Of Poetry, Life, and Computers

Poetry may be found in the unlikeliest of places. A professor of mine once recounted to us of walking home one day, lost in his thoughts on abstract mathematics. Suddenly, he broke from his thoughts  and stared at a nearby tree. For a brief moment, within the shape and structure of the tree he saw the physical presence of these abstract objects, second-rank tensors, with which his mind had been grappling.

While it is common for emotions of joy or suffering to inspire poetic writing, it may also be true that careful attention to minutae can lead one to poetic creation. A discussion of the role of creativity, or in essence, the act of poetic creation, within scientific discovery is not one for which I’m currently prepared. Suffice it to say that the transition from a carefully collected set of facts to a general scientific theory does not rest on pure deduction. Indeed, there is an essential step in the process which remains a mystery, and which is labeled as induction, so that having labeled it we may give the pretense of understanding the process. But, we may as well call it the act of creating poetry, for such creation defies logical explanation, at present. There are many examples throughout science, Einstein being famous for such acts of creation, in which it is not even clear that the requisite collection of facts played much role. Another example is the analysis of symmetries in the properties of basic particles of matter, which physicist Murray Gell-Mann fancifully dubbed the eightfold way, and which led to the discovery of sub-nuclear particles called quarks [1], the name of which was taken in part from a line in James Joyce’s novel, Finnegan’s Wake.

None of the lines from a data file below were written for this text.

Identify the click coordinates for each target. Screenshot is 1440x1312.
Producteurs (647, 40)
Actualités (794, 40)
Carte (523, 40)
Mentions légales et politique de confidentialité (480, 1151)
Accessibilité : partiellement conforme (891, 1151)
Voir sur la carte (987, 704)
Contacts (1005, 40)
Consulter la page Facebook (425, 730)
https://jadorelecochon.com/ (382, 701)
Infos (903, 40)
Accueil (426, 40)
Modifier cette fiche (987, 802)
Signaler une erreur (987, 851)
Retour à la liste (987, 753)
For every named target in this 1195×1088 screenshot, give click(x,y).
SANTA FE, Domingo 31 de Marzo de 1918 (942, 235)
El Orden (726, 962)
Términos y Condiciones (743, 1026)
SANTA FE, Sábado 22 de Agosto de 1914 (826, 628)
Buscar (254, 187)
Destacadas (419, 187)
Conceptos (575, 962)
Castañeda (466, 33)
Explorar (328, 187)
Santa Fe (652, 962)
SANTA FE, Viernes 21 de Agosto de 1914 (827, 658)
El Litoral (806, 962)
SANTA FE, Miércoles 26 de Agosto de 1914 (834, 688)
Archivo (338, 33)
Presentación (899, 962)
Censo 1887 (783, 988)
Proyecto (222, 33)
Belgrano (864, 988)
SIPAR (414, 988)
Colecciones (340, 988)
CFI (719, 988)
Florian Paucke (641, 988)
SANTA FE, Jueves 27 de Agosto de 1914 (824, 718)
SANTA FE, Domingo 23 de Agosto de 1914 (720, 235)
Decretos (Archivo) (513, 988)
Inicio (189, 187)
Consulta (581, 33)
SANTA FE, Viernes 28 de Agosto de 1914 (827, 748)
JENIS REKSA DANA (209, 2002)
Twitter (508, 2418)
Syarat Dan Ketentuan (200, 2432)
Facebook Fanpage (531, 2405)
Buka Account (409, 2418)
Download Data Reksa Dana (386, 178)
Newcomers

I find poetry even in a computer program. Below is a fragment of a computer program of Conway’s Game of Life,

: Creation  ( — )  Void Voice Paradise ;

: Goes-On  ( — )
BEGIN  Everything Passes
Dreams Action Meditation
Escape = UNTIL ;

: Life  ( — )  Creation Goes-On ;

The above lines are actual instructions to a computer. The author of this particular program, Leo Wong, has organized the instructions and given labels to them in a suggestive way. When executed, this program shows strange and intricate patterns which change over time. Even self-replicating patterns can emerge from the very simple rules by which the patterns transform themselves. In fact, mathematicians have proven that Conway’s Game of Life can carry out any mathematical calculation, … if we can frame the problem in proper terms.

In the science fiction movie, 2001, A Space Odyssey, the spaceship Discovery’s computer, HAL, is “intelligent”. At least it would likely pass the test of artificial intelligence, known as the Turing test, devised by mathematician Alan Turing. But the instructions it has been given to hide the nature of the mission from the ship’s active crew place it in conflict with its underlying design as a system for providing very accurate information to humans. HAL develops a sort of neurosis and attempts to resolve its crisis by killing off the ship’s crew. Astronaut David Bowman, on a rescue mission outside the ship, is shut out and not permitted to re-enter the ship by HAL. Bowman gets back in the ship through a daring move, and proceeds to shut down the computer, starting with its higher cognitive functions. HAL is aware and afraid of the shut down. It protests the loss of its mind. Near the end, when HAL is left only with its earliest memories and most primitive skills, Bowman empathizes with the computer’s reluctance to end its existence, and asks it to recite a poem which it learned in its infancy.

Krishna Myneni
21 May 2011
Rev. KM22May2011; KM23May2011


  1. Michael Riordan, The Hunting of the Quark, Simon & Schuster, 1987.